33 515 Wijziging van de Wet verhuurderheffing

Nr. 8 AMENDEMENT VAN HET LID KLEIN

Ontvangen 4 april 2013

De ondergetekende stelt het volgende amendement voor:

I

In artikel I, onderdeel B, wordt «« van het kalenderjaar» vervangen door: 2013» vervangen door: «1 januari van het kalenderjaar» vervangen door: 1 juli 2013.

II

In artikel I, onderdeel D, wordt «« van het kalenderjaar» vervangen door: 2013» vervangen door: «1 januari van het kalenderjaar» vervangen door: 1 juli 2013.

III

In artikel I, onderdeel E, wordt «9 maanden» vervangen door: 4 maanden.

IV

In artikel I, onderdeel G, vervalt in artikel 12, eerste lid: en werkt terug tot en met 1 januari 2013.

Toelichting

De Raad van State geeft in haar advies aan, dat aan belastende maatregelen (zoals de Wet verhuurdersheffing), geen terugwerkende kracht gegeven mag worden tenzij bijzondere omstandigheden (bijvoorbeeld aanmerkelijke aankondigingseffecten, of een omvangrijk oneigenlijk gebruik of misbruik van een wettelijke voorziening) een afwijking van deze regel rechtvaardigen.

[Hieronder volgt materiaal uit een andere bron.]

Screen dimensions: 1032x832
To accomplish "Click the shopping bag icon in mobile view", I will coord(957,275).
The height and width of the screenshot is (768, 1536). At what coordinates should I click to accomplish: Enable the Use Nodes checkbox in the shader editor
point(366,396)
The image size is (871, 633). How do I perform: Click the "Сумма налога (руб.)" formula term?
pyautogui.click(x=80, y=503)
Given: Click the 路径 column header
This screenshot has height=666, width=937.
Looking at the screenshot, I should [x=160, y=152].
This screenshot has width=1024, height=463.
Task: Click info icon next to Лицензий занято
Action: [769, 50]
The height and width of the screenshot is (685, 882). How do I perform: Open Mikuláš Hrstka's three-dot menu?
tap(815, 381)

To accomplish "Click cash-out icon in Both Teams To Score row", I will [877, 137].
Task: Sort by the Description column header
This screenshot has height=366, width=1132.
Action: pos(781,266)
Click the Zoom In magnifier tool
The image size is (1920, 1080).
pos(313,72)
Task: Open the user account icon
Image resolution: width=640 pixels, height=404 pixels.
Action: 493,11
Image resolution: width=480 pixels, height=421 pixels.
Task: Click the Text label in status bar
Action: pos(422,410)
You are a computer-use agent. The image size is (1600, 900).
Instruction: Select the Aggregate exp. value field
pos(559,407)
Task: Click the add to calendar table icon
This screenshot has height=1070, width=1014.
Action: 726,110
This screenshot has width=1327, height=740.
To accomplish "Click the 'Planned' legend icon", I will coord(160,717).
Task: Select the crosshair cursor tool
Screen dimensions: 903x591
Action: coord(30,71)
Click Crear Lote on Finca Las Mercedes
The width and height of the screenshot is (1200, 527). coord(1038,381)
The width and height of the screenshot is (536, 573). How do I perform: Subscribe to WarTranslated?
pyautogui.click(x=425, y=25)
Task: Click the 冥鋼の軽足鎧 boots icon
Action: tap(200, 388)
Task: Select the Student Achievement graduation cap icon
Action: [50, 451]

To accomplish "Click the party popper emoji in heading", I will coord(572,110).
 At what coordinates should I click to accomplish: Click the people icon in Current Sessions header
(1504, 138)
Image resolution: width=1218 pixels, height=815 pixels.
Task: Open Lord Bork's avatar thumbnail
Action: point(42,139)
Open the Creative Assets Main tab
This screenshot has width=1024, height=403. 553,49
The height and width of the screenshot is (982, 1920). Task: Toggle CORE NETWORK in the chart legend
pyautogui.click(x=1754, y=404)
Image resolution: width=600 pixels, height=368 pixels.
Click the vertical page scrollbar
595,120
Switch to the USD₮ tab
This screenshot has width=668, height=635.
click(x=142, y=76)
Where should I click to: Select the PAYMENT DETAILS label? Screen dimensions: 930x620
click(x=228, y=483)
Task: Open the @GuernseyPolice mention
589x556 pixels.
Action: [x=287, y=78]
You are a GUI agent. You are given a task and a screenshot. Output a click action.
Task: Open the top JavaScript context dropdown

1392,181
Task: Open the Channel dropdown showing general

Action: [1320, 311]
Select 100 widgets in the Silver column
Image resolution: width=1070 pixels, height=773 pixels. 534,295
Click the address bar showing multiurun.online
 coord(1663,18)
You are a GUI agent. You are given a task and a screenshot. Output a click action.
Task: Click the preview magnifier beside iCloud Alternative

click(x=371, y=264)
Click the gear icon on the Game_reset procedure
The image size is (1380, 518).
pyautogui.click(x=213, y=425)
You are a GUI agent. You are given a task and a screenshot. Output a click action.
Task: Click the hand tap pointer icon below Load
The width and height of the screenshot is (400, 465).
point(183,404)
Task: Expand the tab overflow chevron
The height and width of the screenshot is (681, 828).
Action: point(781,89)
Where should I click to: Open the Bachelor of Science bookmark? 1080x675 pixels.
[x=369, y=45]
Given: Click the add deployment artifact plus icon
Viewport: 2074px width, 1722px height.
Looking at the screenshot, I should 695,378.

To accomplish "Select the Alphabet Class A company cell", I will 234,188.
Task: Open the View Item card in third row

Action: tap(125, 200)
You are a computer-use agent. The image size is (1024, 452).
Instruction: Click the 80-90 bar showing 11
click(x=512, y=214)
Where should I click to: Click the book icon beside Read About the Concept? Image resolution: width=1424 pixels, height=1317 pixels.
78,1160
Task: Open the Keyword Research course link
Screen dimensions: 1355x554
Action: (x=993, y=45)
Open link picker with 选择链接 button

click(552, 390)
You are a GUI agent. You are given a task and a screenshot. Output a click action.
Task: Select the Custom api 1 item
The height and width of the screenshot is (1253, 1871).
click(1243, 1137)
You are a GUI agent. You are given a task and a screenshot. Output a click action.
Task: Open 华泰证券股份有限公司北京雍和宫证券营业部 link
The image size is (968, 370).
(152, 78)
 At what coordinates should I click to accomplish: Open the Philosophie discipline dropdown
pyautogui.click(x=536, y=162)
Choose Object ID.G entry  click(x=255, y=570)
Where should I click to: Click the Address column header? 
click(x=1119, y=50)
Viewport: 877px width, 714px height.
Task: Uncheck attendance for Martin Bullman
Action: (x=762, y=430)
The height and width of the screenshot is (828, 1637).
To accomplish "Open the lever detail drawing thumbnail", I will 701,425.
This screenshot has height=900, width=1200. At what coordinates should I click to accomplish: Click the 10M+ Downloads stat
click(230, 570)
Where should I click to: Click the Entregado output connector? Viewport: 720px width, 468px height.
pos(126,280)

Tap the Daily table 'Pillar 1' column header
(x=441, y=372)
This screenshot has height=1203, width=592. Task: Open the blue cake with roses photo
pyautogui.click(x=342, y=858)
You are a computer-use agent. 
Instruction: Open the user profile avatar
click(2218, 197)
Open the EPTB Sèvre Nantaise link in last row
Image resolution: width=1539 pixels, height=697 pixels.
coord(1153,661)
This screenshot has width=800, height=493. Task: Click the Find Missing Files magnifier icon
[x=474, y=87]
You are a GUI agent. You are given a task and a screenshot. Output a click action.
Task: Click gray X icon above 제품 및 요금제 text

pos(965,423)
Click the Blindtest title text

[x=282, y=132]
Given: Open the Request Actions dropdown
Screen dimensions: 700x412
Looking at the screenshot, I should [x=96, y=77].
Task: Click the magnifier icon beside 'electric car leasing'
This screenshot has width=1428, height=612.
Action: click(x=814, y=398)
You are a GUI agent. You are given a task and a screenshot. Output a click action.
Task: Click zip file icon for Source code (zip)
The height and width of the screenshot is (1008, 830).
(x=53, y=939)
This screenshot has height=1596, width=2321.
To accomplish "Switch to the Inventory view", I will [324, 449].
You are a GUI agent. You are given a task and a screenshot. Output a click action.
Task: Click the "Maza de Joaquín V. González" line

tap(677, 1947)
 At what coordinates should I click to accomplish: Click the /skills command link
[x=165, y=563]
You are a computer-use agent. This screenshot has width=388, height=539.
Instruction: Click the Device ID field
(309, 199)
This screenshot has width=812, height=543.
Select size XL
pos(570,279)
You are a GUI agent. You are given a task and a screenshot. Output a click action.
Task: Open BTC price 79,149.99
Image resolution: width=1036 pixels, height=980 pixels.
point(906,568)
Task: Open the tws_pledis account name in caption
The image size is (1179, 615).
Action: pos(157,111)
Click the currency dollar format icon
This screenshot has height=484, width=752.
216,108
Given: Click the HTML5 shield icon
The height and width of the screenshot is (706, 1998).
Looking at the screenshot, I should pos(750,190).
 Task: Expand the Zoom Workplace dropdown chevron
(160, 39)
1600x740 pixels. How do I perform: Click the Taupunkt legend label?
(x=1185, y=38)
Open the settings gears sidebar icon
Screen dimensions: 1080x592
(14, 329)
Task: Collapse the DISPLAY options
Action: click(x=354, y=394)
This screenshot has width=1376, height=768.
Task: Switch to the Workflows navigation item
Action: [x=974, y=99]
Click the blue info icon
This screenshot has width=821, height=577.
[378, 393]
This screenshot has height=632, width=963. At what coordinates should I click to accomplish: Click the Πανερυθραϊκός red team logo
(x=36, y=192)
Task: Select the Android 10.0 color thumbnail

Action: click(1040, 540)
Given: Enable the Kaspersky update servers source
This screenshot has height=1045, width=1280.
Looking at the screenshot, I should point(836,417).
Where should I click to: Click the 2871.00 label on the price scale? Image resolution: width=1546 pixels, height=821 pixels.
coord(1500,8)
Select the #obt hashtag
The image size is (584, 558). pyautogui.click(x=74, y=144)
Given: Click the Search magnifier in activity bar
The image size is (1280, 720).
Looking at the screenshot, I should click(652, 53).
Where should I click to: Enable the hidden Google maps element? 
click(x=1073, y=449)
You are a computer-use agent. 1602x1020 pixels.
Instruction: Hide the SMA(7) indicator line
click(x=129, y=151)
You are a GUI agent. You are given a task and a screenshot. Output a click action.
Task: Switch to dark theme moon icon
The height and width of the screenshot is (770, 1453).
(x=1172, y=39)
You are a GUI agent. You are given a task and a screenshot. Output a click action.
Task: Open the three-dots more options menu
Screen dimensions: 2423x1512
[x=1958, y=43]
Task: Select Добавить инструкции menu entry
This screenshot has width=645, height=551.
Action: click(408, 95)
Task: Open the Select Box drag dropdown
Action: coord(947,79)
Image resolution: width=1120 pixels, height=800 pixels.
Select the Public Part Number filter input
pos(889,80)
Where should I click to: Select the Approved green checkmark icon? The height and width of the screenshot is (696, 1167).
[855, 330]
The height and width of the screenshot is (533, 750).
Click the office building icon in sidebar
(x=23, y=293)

Indiener is van oordeel dat met het enkele feit dat de wetswijziging nodig is vanwege de aangenomen motie Essers in de Eerste Kamer, niet is aangetoond dat sprake is van «bijzondere omstandigheden», zoals door de Raad van State bedoeld. Indiener overweegt tevens, dat met het alleen uitgeven van een persbericht kort voor het in werking treden van de wet, niet naar behoren is voldaan aan het kenbaarheidsvereiste.

Dit amendement regelt met het oog hierop dat het wetsvoorstel geen terugwerkende kracht krijgt, in verband waarmee de verhuurderheffingsdatum wordt vastgelegd op 1 juli 2013. Daarnaast wordt de datum voor het voldoen aan de aangifteplicht vastgelegd op 1 november 2013.

Dit amendement heeft geen budgettaire gevolgen omdat sprake blijft van het jaar 2013 als heffingsgrondslag.